O presidente Luiz Inácio Lula da Silva participou de encontros bilaterais com os presidentes da Suíça, Guy Parmelin, em Genebra, e da França, Emmanuel Macron, em Évian, nesta segunda-feira (15). Ambos os encontros ocorreram no contexto da Cúpula do G7, que reúne as sete maiores economias do mundo.
Na reunião com Macron, que durou cerca de 40 minutos, os líderes abordaram a cooperação bilateral, com foco especial na defesa e no Programa de Desenvolvimento de Submarinos (Prosub). Também discutiram o fortalecimento da parceria entre a Guiana Francesa e o Amapá, além do interesse francês em auxiliar o Brasil na área de supercomputadores.
Lula mencionou a criação da Unitaid, uma organização internacional voltada para a saúde global, que visa aumentar o acesso a medicamentos e tecnologias de saúde para países do Sul Global.
Durante o encontro com Parmelin, o comércio bilateral e a diversificação das exportações foram os principais temas.

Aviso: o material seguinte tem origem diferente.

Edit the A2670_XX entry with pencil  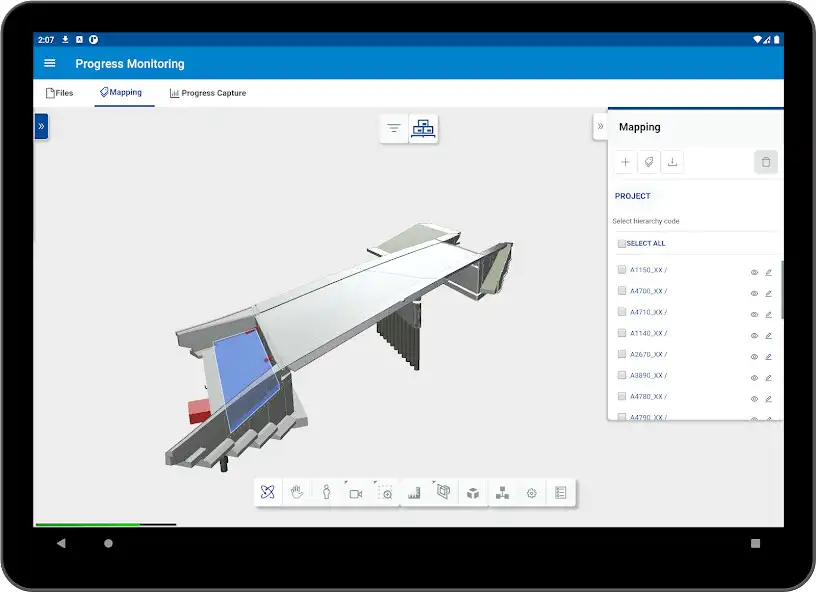(769, 356)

Ambos concordaram que o acordo Mercosul-EFTA representa uma oportunidade para ampliar o comércio em um cenário global de crescente protecionismo.
Os presidentes também decidiram expandir a cooperação em áreas como inteligência artificial, energia, saúde e defesa. Parmelin elogiou o Brasil pelo trabalho realizado na COP30 e pelos avanços no combate ao desmatamento.

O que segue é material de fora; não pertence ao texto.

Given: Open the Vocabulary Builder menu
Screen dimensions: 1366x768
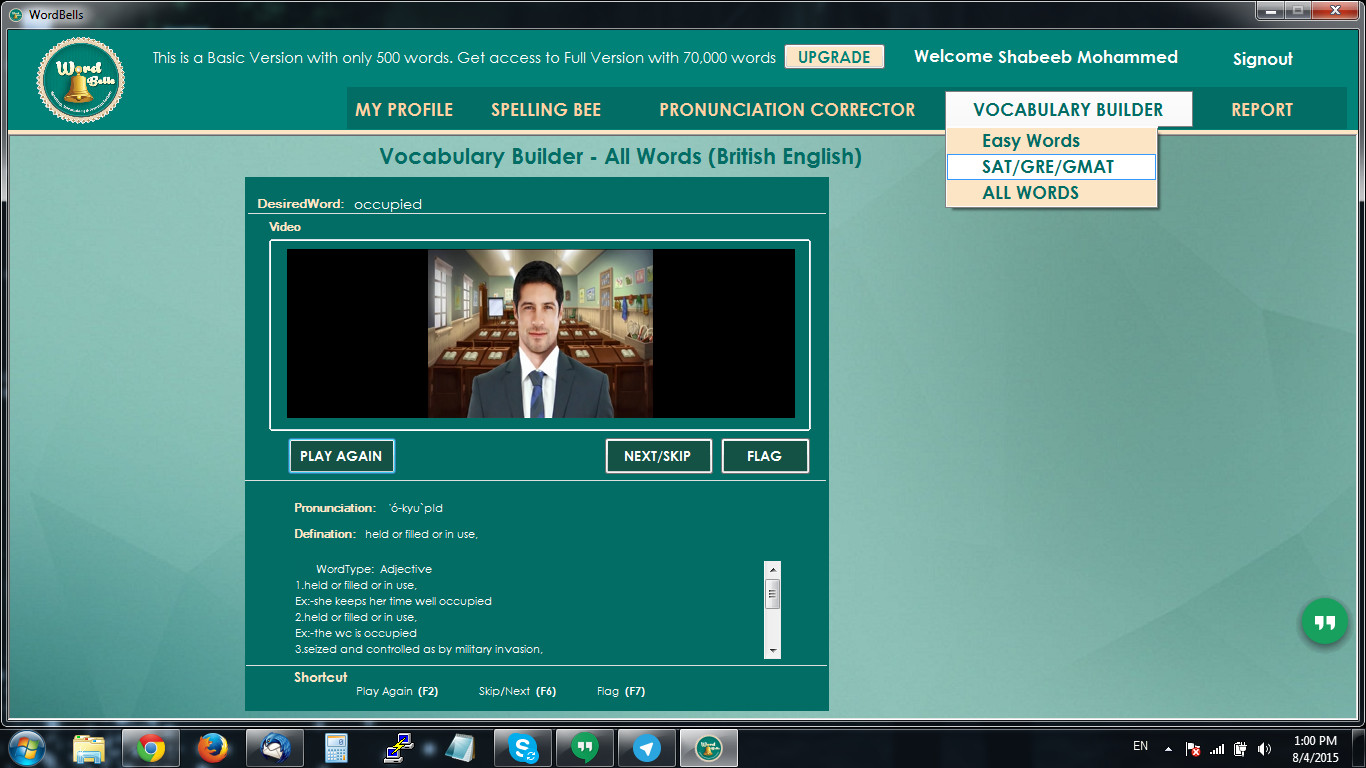Looking at the screenshot, I should (x=1068, y=110).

Lula participa da Cúpula do G7 como convidado, de 15 a 17 de junho. O evento conta com a presença de países como EUA, Canadá, Reino Unido, França, Alemanha, Itália e Japão. Durante a cúpula, Lula deve defender a ampliação da ajuda internacional a países em desenvolvimento e a reforma da governança global, com foco em instituições como a ONU e a OMC.
Além disso, o presidente discutirá temas relacionados ao crescimento econômico equilibrado e à inteligência artificial, abordando as oportunidades e riscos associados à tecnologia. Outros tópicos da cúpula incluem a proteção digital de crianças, combate ao narcotráfico, migração, câncer e minerais críticos.
Lula busca reforçar o multilateralismo em um contexto de tensões comerciais globais, que incluem críticas recentes dos Estados Unidos ao Brasil.